New home construction continues in Paradise, more than six years after the Camp Fire destroyed 18,000 buildings in Butte County. (Karl Mondon/Bay Area News Group)

The government’s role

While homeowners and renters grappled with everything from insurance claims to debris removal in Butte County, elected officials used their power to connect people with necessary resources, along with writing legislation.

Assemblyman James Gallagher (R-Yuba City), the state’s Republican minority leader, said he advocated for resources including debris removal programs (more than 3.6 million tons of debris and contaminated soil were removed from the Camp Fire footprint in the nine months following the fire) along with funding to rebuild destroyed irrigation systems.

He said long-term recovery efforts should focus on securing insurance claims and working with government agencies and nonprofits. One local group, the North Valley Community Foundation, dispersed $62.6 million in fire-related grants in Butte County, money that included an initial $1 million donation from a foundation headed by NFL quarterback Aaron Rodgers, a native of Chico.

Gallagher also encouraged citizens to keep an eye on the mental health of themselves and loved ones.

“Look out for family members. There was a lot of people under the severe stress of that experience that led to health problems later,” Gallagher said. “This is an extremely hard thing to go through.”

Like Gallagher, Rep. Doug LaMalfa (R-Richvale) said insurance claims — and PG&E’s Fire Victim Trust — garnered a lot of his office’s attention.

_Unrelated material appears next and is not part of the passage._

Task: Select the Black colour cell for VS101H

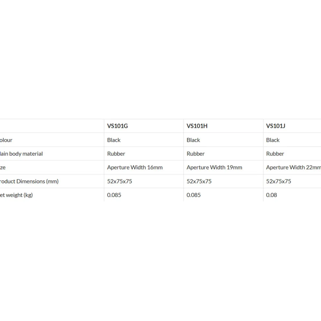Action: pyautogui.click(x=193, y=140)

Taxes on settlement claims by fire victims posed an issue for Fire Victim Trust claimants, according to LaMalfa. He led the passing of the Disaster Resiliency and Coverage Act of 2024, which exempted taxes for settlement claims by fire victims and would do the same for people in southern California fires, if applicable. President Biden signed the bill into law last month.

Both LaMalfa and Gallagher said the best thing that can be done going forward is to prevent these fires before they happen. Using some of the same words he used on the floor of Congress this week,  LaMalfa said the fires in southern California emphasize a need for aggressive land management.

“We know every year that the Santa Ana winds are going to blow and there’s going to be a lot of risk,” LaMalfa said. “We can’t always control what we can do with their buildings or homes, but forest management and land management of the federal lands — that’s something we have direct jurisdiction over.  We keep losing, and that gets back to insurability.”

The road ahead

When Crowder lost his home in the Camp Fire, he and his wife made a decision to stay, and he witnessed his town wrestle with devastation.

“Every part of the town looked the same. It was gone. It looked like a nuclear bomb had gone off. And driving around, I’m looking, I’m going, ‘Oh man, how is this ever gonna come back?’”

But it did, he said, with each visit he made from Chico up to Paradise; each conversation he had with a neighbor; and every phone call to him asking, “what can we do to help you,” even from people who lost their home.

“That’s who Paradise was, and that’s what I believe has really driven the rebuild — people came back because of the community,” Crowder said. “That fire took 95% of our town, and it took zero of our community spirit.”